> [Provided text]

Nick Day is an actor who has successfully divided his time between theatre, film and television. He has worked extensively at the National Theatre and the Royal Shakespeare Company where he appeared most recently in the Complete Works Festival. In London he has appeared in plays at the Almeida, Donmar Warehouse and Royal Court theatres and several times in the West End. In pantomime, more years ago than he cares to count, he fought a nightly linguistic duel with Mary Tucker in improvised rhyming couplets. They became firm friends and Nick became one more of Mary’s fellow actors that she has pressed into service over the years.
Angela Down was born and brought up in London. When not walking the streets, she is an actress. No change there, then.
Kevin Flude is a museum curator and lecturer. He runs the Old Operating Theatre Museum near London Bridge, and lectures for the University of the Arts, London and for Elderhostel. He has a lifelong interest in the history and archaeology of London. He is a member of the Institute of Field Archaeologists and a former archaeologist at the Museum of London.

> [Record list]
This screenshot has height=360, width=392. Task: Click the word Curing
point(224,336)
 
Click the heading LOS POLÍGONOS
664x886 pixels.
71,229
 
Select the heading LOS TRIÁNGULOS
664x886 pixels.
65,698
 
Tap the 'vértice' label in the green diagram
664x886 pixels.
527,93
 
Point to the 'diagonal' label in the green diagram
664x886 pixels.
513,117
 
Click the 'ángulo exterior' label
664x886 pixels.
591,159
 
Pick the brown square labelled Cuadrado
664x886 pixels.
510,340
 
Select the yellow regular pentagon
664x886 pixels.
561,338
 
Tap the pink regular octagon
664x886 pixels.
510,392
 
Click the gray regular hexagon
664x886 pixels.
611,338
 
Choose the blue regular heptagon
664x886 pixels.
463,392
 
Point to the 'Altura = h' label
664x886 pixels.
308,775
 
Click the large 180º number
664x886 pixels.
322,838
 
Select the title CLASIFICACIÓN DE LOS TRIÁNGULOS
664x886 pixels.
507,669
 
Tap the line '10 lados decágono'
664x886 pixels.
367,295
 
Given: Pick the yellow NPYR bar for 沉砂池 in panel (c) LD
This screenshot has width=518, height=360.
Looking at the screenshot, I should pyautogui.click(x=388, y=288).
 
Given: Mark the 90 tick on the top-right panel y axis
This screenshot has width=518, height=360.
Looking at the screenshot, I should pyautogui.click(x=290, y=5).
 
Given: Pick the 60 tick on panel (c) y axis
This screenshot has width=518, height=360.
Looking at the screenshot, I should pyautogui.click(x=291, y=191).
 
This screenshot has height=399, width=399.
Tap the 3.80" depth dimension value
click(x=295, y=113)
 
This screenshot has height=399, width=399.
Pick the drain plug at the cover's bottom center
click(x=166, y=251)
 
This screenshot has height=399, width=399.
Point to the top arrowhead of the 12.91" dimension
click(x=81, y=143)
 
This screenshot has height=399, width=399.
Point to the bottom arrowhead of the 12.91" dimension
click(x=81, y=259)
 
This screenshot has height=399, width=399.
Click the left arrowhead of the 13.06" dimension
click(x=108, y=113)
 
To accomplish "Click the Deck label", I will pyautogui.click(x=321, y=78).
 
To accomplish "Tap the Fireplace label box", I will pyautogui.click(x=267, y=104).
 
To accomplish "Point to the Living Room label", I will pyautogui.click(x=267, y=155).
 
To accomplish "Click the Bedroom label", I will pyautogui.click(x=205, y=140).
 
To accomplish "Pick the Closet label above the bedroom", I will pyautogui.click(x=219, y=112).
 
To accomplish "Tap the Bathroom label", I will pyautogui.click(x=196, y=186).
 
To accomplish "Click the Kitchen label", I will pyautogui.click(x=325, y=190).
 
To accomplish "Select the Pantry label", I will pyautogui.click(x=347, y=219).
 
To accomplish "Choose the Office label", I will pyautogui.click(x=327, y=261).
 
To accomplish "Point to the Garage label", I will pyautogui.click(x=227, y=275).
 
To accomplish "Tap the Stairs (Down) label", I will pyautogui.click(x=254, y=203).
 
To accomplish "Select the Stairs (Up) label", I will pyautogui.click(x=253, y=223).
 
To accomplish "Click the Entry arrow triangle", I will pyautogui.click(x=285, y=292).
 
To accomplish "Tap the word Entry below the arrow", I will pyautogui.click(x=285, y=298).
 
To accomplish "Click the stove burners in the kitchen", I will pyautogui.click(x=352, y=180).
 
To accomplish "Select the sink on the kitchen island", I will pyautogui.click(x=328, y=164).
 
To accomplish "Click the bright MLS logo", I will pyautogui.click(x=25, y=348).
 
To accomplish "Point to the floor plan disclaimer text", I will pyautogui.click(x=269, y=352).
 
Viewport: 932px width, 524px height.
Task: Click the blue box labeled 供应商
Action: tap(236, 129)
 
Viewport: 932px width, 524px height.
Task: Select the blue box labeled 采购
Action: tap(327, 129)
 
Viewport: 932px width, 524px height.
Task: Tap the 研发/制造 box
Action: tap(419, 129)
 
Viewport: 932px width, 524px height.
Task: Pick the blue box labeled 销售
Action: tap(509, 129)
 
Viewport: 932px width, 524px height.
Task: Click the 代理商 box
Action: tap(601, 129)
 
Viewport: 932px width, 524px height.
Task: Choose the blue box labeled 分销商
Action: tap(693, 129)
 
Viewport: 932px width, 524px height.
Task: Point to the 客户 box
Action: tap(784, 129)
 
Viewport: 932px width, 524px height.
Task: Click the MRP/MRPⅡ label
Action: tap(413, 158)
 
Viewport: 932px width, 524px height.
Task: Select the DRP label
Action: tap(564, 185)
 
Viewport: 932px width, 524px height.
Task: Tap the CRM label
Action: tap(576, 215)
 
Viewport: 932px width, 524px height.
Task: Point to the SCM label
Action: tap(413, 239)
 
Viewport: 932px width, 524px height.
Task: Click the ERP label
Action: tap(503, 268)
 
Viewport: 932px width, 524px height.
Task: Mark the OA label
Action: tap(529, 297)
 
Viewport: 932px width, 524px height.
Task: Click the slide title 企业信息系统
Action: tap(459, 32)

> [The tasks]
A. Answer these from the biographies:
(i) During which festival did Nick Day most recently appear with the Royal Shakespeare Company?
(ii) In what city was Angela Down born and brought up?
(iii) Which museum does Kevin Flude run?
B. Repeat the biographies word for word, starting with "Nick Day is" and going on through "over the years.".
C. Write the next part of the biographies, picking up right after their last sentence.
The rows were drawn from a different source.

> [Answers to the problems]
A.
(i) The Complete Works Festival
(ii) London
(iii) The Old Operating Theatre Museum near London Bridge

B.
Nick Day is an actor who has successfully divided his time between theatre, film and television. He has worked extensively at the National Theatre and the Royal Shakespeare Company where he appeared most recently in the Complete Works Festival. In London he has appeared in plays at the Almeida, Donmar Warehouse and Royal Court theatres and several times in the West End. In pantomime, more years ago than he cares to count, he fought a nightly linguistic duel with Mary Tucker in improvised rhyming couplets. They became firm friends and Nick became one more of Mary’s fellow actors that she has pressed into service over the years.

C.
Peter Glancy like those other great Londoners Shakespeare, Dr Johnson and Dickens, does not hail from the metropolis. He was bred and born in Nelson, Lancashire, but came to London in 1974 to study at the Drama Centre. After an intermittently average acting career he has fallen literally on his feet with the wonderful London Walks®. Guiding the public through the streets of London combines his three great loves: architecture, history and showing off.
Ed Glinert was born in Dalston, London, and read Classical Hebrew at Manchester University. He set up the Manchester’s listings magazine City Life in 1983 and has since worked as a journalist for Radio Times, Mojo and Private Eye. His books include The Literary Guide to London (2000), The London Compendium (2003), East End Chronicles (2005), West End Chronicles (2007), London’s Dead (2008) and The Manchester Compendium (2008). He has also edited The Diary of a Nobody by George and Weedon Grossmith, and collections of the Sherlock Holmes stories and the Gilbert & Sullivan operettas for Penguin Classics.
Jean Haynes is a Londoner born and bred. A qualified teacher, having taught for over thirty-five years, she joined London Walks® as a City of London Guide with a wide range of tours, some in costume. As an actor, her leading roles have ranged from Greek drama and Shakespeare to music hall and pantomime. She lectures and writes on London, history, genealogy and literature, is a member of the Society of Genealogists and the Dickens Fellowship, and is on the committee of the Friends of Keats House.
Jean’s chapter is dedicated to the memory of June Street, a great guide and a good friend.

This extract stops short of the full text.